The Daily Report discusses the Subway class-action settlement with Ted Frank.
The litigation saga over Subway’s sometimes-undersized sandwiches neared its end Friday when a federal appeals court ruled plaintiffs lawyers were the only beneficiaries in a proposed settlement.
In the decision, Judge Diane Sykes of the U.S. Court of Appeals for the Seventh Circuit wrote the settlement, between Subway and consumers who said they were jipped out of the advertised “footlong” sandwiches, is “utterly worthless.” The agreement would have required Subway to “use a tool” to measure sandwiches and institute other quality control measures, as well as pay $525,000 in attorney fees to the plaintiffs lawyers.

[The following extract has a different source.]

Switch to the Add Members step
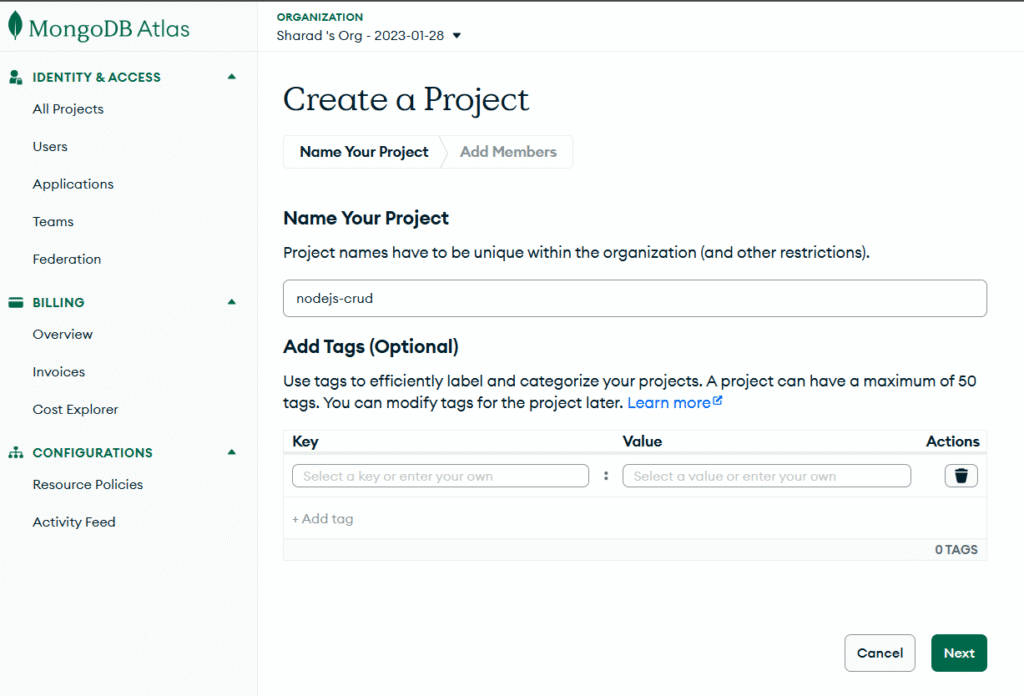pyautogui.click(x=508, y=151)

Ted Frank, director of the Competitive Enterprise Institute’s Center for Class Action Fairness, objected to the settlement on the ground that it provided no sustenance to the majority of class members, and only served to enrich the lawyers.
He said the Friday ruling is the clearest rebuttal yet of settlements that don’t provide meaningful benefits for class members.

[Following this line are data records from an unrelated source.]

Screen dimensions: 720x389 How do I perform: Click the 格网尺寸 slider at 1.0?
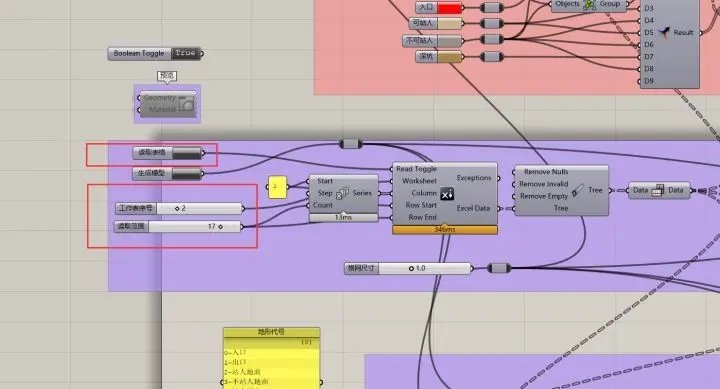tap(411, 268)
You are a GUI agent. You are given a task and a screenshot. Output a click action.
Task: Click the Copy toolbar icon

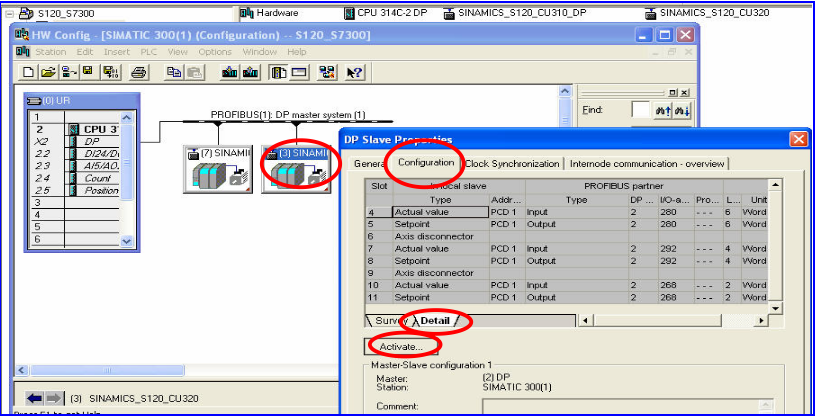174,72
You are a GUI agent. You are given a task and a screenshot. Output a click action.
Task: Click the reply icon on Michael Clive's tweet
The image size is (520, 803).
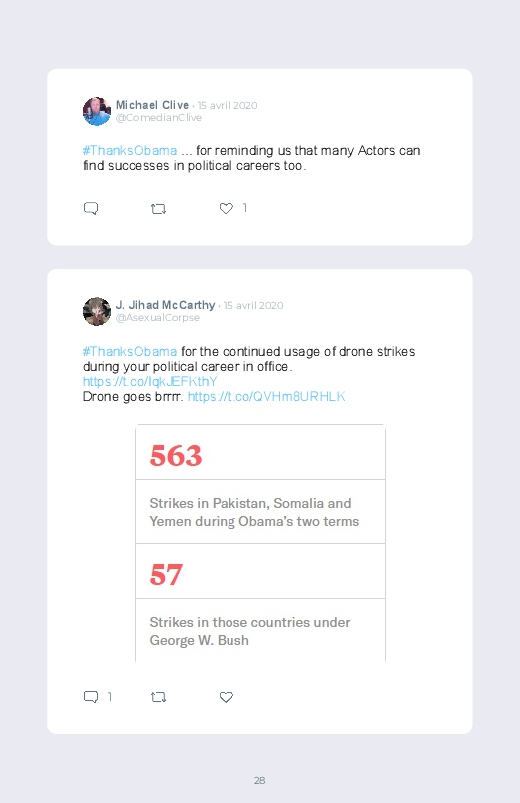tap(91, 208)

“It’s a great win for us and it’s an important principle that lawyers can’t bring class actions just to benefit themselves,” Frank said. “They have actual duties to class members and when they structure litigation and settlements without any benefit to the class, courts shouldn’t tolerate that.”
Frank added the ruling creates a circuit split. On Wednesday, Frank and his team lost a similar case at the Tenth Circuit over alleged fraud by major gasoline retailers who, plaintiffs argued, failed to account for how temperature affects gas volume in marketing how much they were selling. Frank said he plans to ask for a rehearing in that case and point to the Subway decision in the petition.
“Courts are split over whether the purpose of class actions is to benefit consumers or to benefit lawyers and we think that’s a pretty obvious question, but apparently not,” Frank said.